What you will do. Retype only what runs from the line with "The width and" through the end of the entries, exactly and in full, but omit any picture you find.

Records for the exercise.

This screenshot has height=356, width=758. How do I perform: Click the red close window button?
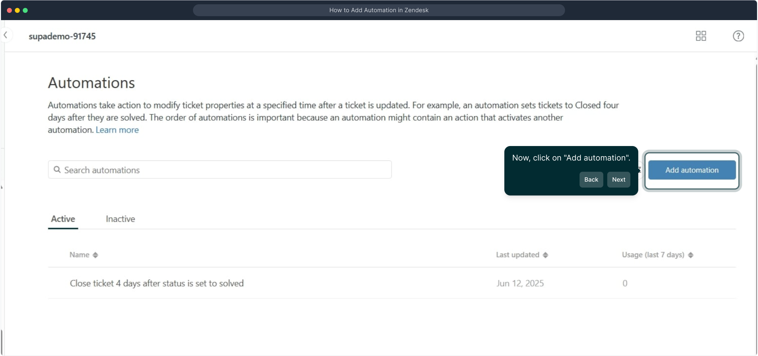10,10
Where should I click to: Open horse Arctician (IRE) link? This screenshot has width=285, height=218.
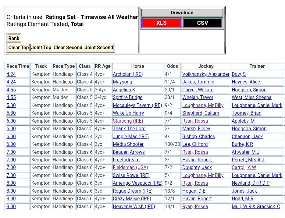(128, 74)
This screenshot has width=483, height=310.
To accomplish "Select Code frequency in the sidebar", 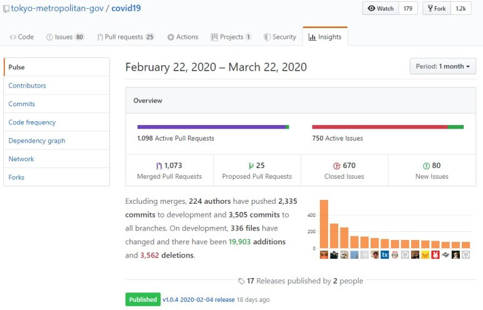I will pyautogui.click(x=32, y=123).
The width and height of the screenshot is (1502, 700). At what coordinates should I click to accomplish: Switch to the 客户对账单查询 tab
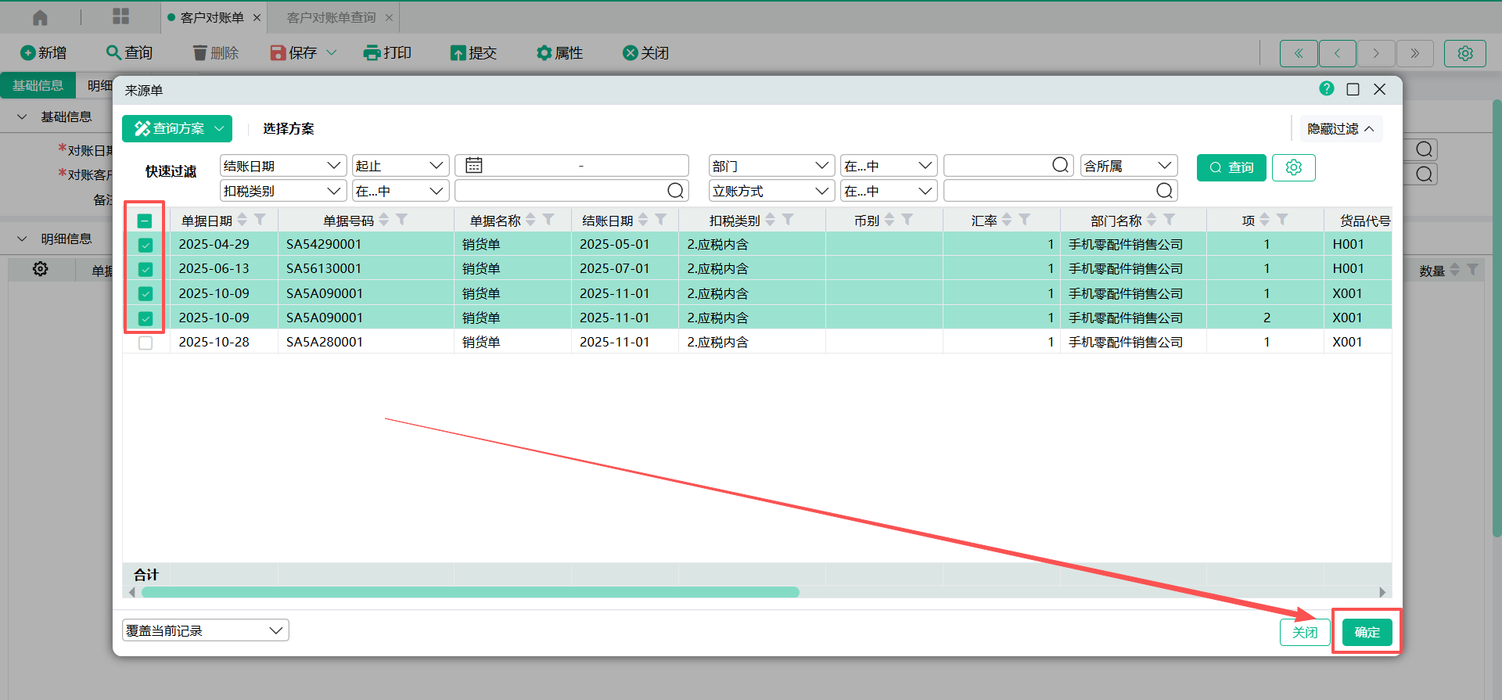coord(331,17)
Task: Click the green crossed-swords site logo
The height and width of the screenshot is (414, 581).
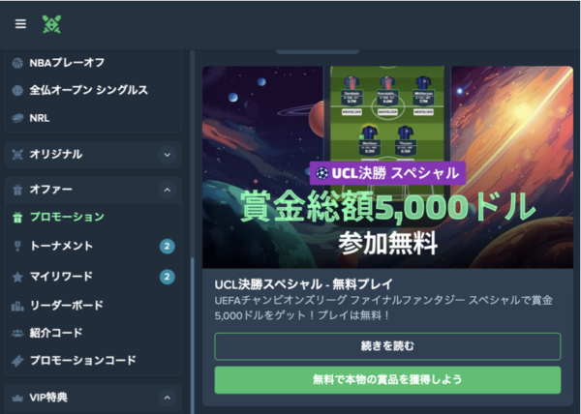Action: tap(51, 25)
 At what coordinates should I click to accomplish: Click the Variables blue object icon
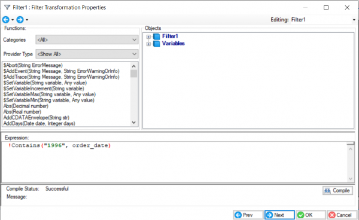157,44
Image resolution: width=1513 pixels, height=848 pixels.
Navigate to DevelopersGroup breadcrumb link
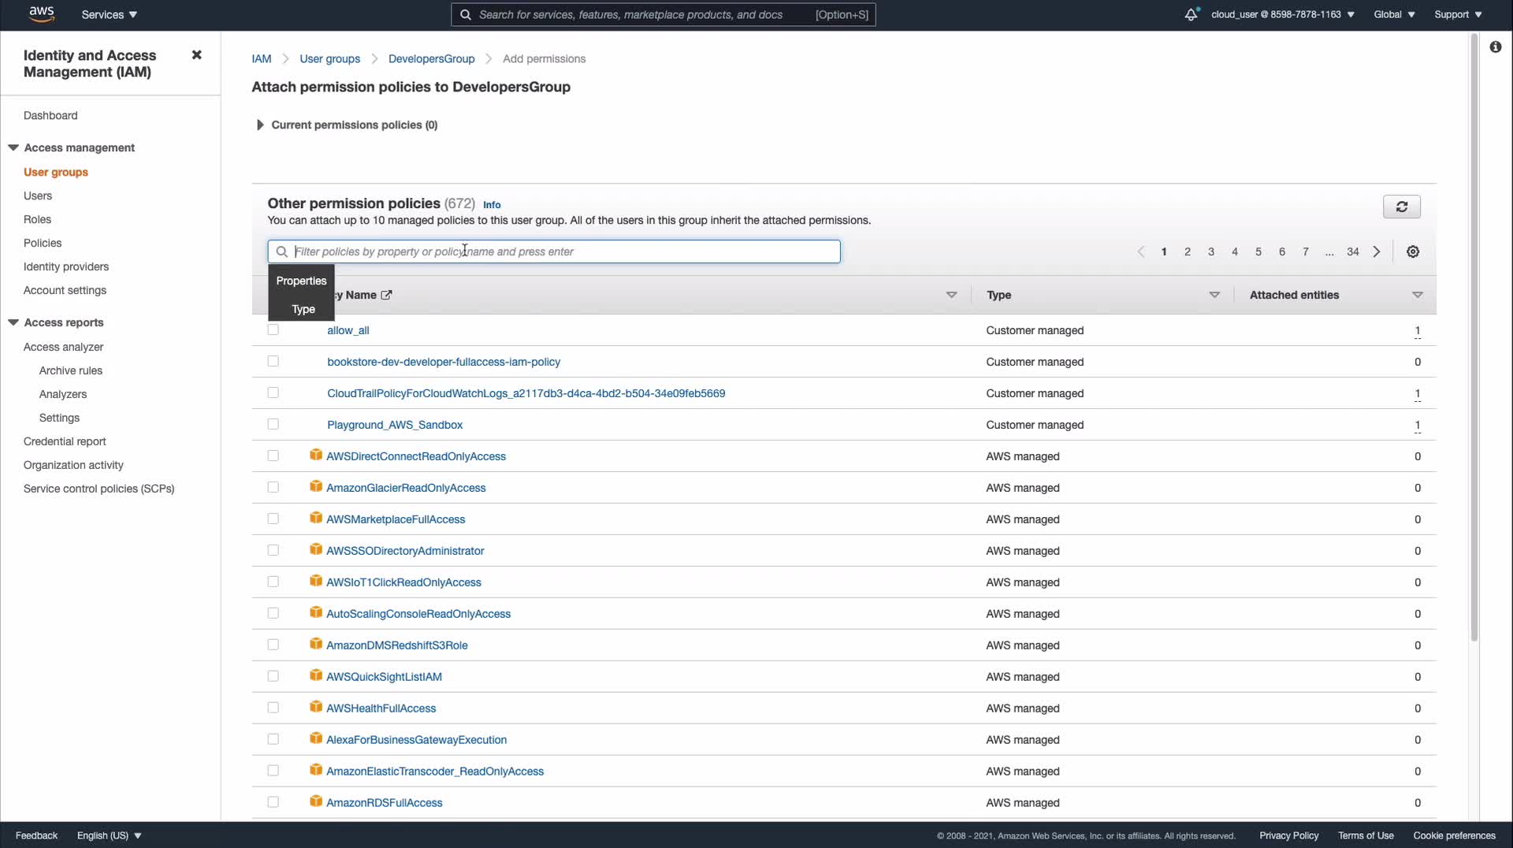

Output of the exercise.
The width and height of the screenshot is (1502, 700). At what coordinates should I click to accomplish: Switch to the 客户对账单查询 tab
coord(331,17)
Task: Click the green crossed-swords site logo
The height and width of the screenshot is (414, 581).
Action: tap(51, 25)
 At what coordinates should I click to accomplish: Click the Variables blue object icon
157,44
Image resolution: width=1513 pixels, height=848 pixels.
Navigate to DevelopersGroup breadcrumb link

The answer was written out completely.